Stated task:
In the forum thread below, translate this sentence into Spanish: "The OT forum has a warning before folks go in, so they do so with both eyes open."

Extracted text:
::::::::::
Yup...best candidate so far.


----------



## 8433jeff (Feb 7, 2011)

Says the first nominee...


----------



## RandyMac (Feb 7, 2011)




----------



## Metals406 (Feb 7, 2011)

Another vote here for Patty (slowp). . . As long as she wants to do it.:msp_thumbup:


----------



## SWE#Kipp (Feb 7, 2011)

From the persons mentioned so far my vote goes to Slowp :msp_thumbsup:


----------



## Metals406 (Feb 7, 2011)

Another thought Darin. . . Growing up with a logger dad, logger uncles, logger cousins, and logging myself -- I have a pretty good idea about the atmosphere. Logging is a man's sport (nothing against the ladies). It rough, gruff, and not for sissies.

The language used is rough, tough, and not for the faint of heart. I learned some of my best "curse" words on a logging side. Good, bad, or indifferent, that's the way it is.

As such, the folks involved are often used to, and use such language, jokes, and terms that may be considered by some to be "off color". Heck, a lot of the equipment and tools used in logging even has "crude" names.

Perhaps it would be easier to Pass Lock the Logging and Forestry forum, just as the OT is. The OT forum has a warning before folks go in, so they do so with both eyes open. 

It would make moderation easier for sure, and allow loggers to be who they are, speak their mind, and not walk on egg shells. I'm not saying this as to give people license to blatantly break forum rules. . . But I do believe it would be a good step forward. My 2 ¢


----------



## RandyMac (Feb 7, 2011)

You are already on the hook Nate. 

slowp is a reasonable person, so is Nate, get 2dogs onboard and we are set.

I would be happy to do it, I am not always reasonable, not the best first choice.

I deal with thugs, felons, knife murderers and meth maggots at work. I want to spent my time here among my kind of people.

Please, one of you fine folks grab the reins.


----------



## redprospector (Feb 7, 2011)

Here's a thought.
We could have an annual meeting in a central location for anyone who want's to post in the forestry & logging forum. It would be a manditory meeting where everyone had to meet face to face. We could call it the "Time to pay the fiddler GTG". Might make some think twice before making a post.
Naw, it'd never work. Not politically correct. But it sure sounds like fun.

Andy


----------



## Darin (Feb 7, 2011)

tarzanstree said:


> I really am a professional! No matter what everyone behind their computer screen thinks. I have spent thirteen years as a very PROFESSIONAL Timber Faller...Not Axmen...not what is on this site...A professional! I am tired of getting on here and trying to share some professionalism and reading WAY too much bull####! I am done. There are plenty of other places to read some tree climbing wisdom, and the only reason I have ever got on here is to share some Timber Falling wisdom. I do not want to be any part of any socialism


 
Cody,
I think this is why we are having this discussion. Good core of people...few bad apples. We need some extra help fighting this problem. We don't want ANYONE disrespected, including you or your brother.
::::::::::
Information provided:
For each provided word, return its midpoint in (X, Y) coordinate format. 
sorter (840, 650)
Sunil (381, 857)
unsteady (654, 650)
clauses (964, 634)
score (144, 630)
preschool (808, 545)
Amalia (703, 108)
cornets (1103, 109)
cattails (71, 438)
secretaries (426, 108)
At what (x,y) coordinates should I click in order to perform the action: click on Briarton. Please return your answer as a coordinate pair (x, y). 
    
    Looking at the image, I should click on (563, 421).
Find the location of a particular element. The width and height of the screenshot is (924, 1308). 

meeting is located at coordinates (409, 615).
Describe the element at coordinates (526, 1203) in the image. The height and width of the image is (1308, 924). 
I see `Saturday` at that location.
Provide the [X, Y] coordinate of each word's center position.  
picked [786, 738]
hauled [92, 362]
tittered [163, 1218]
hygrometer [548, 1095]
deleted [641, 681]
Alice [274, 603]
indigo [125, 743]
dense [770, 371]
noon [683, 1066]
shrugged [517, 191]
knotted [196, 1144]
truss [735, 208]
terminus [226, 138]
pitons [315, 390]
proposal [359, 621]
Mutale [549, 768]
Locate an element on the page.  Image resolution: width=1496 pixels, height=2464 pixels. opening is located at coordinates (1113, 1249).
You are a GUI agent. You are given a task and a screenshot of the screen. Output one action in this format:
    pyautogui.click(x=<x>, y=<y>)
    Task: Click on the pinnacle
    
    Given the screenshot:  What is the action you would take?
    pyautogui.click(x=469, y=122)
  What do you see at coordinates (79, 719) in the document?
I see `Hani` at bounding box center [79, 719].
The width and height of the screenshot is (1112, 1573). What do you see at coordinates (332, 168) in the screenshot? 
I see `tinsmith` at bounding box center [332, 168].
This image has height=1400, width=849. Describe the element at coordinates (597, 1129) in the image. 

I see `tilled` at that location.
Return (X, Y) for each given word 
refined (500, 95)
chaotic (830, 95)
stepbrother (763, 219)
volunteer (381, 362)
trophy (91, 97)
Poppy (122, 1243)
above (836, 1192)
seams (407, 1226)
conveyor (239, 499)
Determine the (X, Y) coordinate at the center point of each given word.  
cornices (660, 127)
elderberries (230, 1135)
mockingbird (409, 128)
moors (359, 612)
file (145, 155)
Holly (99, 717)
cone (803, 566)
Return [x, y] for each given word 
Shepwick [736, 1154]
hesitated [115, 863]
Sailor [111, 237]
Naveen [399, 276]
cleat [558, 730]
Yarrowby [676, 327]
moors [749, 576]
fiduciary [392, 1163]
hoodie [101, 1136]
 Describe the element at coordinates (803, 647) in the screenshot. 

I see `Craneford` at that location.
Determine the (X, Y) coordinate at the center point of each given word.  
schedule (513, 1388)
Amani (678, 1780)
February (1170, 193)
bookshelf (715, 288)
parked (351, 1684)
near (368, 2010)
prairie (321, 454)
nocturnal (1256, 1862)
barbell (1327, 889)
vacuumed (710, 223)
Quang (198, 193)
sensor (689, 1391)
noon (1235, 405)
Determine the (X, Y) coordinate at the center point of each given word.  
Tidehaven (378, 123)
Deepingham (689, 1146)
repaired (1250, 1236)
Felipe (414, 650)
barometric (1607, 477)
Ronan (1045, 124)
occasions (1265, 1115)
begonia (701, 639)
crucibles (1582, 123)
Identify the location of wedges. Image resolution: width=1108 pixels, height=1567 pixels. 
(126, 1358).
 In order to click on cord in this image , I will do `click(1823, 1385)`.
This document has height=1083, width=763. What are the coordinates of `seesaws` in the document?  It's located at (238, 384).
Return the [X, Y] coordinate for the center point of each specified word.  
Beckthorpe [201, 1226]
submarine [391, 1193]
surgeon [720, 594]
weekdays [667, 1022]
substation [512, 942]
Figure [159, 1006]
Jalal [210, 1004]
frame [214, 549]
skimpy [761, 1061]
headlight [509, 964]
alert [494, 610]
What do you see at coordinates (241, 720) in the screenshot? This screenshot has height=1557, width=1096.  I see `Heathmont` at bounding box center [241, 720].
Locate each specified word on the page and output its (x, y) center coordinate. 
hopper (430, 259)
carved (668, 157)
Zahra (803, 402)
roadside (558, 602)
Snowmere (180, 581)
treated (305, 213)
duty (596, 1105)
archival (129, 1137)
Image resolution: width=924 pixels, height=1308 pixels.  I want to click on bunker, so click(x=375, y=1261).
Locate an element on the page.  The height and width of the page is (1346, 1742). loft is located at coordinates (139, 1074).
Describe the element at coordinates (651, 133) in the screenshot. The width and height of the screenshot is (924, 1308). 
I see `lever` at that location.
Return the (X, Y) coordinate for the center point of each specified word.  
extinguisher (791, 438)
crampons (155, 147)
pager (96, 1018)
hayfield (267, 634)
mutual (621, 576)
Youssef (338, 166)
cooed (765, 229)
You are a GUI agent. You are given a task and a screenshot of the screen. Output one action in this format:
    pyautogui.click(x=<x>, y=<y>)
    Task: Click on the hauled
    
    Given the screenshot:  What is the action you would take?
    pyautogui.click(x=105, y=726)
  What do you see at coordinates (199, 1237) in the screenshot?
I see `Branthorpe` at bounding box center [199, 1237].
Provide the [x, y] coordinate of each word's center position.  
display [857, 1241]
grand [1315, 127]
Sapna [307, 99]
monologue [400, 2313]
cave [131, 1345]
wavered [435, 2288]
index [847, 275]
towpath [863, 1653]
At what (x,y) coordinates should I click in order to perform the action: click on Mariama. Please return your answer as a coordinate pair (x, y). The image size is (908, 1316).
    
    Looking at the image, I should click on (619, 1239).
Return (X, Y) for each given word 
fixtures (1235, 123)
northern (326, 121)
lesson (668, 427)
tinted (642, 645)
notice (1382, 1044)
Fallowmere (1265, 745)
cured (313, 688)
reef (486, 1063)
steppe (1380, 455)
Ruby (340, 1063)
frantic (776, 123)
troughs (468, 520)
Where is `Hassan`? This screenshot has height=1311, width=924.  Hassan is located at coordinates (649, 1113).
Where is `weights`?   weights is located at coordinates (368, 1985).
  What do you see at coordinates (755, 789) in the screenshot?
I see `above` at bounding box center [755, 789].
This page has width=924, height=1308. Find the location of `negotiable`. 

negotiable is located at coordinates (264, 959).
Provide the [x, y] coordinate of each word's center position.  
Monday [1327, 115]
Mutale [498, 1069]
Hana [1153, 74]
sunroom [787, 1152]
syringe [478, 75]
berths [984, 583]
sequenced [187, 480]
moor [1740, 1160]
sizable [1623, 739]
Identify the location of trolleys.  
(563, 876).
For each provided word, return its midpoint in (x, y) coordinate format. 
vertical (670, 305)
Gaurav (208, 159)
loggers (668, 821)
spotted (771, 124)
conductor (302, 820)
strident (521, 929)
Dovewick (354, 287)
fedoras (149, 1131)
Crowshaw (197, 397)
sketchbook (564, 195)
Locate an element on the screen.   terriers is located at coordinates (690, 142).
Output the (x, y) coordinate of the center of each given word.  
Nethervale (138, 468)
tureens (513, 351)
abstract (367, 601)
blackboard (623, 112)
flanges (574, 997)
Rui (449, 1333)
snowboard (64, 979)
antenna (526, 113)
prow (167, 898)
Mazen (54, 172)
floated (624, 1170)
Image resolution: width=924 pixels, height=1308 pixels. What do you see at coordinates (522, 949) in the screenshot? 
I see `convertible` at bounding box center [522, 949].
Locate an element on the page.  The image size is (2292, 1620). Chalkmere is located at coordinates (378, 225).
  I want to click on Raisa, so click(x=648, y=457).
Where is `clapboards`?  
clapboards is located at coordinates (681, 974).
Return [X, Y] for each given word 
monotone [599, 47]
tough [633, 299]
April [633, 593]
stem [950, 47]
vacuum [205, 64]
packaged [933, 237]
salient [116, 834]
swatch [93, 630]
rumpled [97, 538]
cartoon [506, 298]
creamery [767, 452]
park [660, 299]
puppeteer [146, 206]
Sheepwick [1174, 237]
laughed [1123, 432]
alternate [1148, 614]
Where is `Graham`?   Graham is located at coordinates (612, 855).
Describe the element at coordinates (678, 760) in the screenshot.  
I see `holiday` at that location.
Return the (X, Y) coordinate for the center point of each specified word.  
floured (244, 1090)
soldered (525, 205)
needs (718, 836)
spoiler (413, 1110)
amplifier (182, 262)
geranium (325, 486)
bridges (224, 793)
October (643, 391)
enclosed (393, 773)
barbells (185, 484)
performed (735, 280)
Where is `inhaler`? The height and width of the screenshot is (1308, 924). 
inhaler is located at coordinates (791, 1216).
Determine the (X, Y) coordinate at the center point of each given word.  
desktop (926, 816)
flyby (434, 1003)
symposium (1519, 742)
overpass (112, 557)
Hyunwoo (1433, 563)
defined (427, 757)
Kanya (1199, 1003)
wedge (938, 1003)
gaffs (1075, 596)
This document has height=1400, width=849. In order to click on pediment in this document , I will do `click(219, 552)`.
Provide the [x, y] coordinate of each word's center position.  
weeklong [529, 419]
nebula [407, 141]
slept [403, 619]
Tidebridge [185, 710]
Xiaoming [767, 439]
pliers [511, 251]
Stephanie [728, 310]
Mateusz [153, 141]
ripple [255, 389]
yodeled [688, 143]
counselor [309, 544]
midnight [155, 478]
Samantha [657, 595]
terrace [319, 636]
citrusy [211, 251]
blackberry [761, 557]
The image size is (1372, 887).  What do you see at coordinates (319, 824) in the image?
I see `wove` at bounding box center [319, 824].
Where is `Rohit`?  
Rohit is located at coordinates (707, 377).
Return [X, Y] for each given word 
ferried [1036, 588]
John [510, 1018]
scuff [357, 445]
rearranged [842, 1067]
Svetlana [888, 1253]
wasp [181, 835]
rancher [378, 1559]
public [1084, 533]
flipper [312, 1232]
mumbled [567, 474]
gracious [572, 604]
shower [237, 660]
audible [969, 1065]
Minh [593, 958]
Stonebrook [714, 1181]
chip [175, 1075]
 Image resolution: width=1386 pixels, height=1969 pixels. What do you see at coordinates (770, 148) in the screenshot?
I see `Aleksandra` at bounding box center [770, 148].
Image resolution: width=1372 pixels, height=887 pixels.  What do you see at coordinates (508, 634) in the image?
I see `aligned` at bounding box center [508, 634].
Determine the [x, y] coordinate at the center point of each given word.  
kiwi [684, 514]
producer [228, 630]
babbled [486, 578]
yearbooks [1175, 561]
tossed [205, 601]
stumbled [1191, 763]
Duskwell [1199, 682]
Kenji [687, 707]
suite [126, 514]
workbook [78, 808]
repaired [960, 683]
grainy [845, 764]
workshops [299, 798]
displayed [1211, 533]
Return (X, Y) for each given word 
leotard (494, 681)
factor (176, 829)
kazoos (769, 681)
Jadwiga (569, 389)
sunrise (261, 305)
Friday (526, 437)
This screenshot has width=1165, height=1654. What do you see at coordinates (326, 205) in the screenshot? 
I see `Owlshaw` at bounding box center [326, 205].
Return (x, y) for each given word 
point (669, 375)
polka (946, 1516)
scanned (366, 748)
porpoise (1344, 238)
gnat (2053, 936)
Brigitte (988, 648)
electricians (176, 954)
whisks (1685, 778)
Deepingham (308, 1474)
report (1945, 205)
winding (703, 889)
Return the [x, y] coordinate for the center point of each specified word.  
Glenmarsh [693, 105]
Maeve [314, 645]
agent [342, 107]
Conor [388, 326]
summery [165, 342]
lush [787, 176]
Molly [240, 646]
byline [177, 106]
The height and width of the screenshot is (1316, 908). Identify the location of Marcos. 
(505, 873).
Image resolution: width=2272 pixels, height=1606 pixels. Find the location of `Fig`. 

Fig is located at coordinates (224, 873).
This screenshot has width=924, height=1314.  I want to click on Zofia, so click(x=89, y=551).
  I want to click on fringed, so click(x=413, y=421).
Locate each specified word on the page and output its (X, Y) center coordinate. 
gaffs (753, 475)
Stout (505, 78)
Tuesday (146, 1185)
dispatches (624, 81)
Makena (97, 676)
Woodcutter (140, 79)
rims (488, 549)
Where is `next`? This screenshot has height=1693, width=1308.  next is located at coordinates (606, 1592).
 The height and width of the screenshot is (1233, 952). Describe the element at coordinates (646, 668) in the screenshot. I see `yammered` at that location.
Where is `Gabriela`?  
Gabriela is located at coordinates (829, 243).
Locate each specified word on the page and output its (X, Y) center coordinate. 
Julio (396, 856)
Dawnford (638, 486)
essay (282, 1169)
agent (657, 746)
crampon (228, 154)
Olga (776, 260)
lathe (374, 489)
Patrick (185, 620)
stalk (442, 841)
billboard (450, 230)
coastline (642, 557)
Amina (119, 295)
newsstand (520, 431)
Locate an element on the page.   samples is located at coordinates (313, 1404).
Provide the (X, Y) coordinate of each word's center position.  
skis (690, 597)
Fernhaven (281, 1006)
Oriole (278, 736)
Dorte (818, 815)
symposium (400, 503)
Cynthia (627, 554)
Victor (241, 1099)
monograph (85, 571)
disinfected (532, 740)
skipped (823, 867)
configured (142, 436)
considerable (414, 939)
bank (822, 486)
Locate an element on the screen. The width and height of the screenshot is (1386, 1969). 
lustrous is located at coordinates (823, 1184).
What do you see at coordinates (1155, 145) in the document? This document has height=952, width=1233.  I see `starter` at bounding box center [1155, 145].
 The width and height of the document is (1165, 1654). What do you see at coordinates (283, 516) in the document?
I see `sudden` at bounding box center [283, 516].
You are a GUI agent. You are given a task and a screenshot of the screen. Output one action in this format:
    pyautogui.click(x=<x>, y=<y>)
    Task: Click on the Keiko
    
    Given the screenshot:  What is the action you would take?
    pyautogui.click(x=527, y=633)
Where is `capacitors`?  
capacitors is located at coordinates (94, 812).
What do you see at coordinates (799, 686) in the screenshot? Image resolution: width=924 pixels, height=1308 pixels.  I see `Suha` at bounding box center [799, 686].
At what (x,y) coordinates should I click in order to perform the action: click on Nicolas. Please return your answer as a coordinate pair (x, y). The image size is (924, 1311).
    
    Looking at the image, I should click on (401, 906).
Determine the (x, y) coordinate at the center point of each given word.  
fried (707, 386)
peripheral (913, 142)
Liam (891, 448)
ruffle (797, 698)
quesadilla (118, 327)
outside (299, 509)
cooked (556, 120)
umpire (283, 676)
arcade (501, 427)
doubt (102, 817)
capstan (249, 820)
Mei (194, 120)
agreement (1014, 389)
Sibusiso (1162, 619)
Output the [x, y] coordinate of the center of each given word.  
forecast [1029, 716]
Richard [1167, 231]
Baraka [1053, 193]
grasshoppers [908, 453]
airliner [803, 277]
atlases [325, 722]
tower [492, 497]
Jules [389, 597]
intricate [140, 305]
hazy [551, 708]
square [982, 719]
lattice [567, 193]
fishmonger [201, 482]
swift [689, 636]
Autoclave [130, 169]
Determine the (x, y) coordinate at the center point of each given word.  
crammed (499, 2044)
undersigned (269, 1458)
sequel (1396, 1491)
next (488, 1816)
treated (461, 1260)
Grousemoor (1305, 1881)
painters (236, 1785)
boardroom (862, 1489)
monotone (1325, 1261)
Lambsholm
::::::::::
Response:
El foro OT tiene una advertencia antes de que la gente entre, así que lo hacen con los ojos bien abiertos.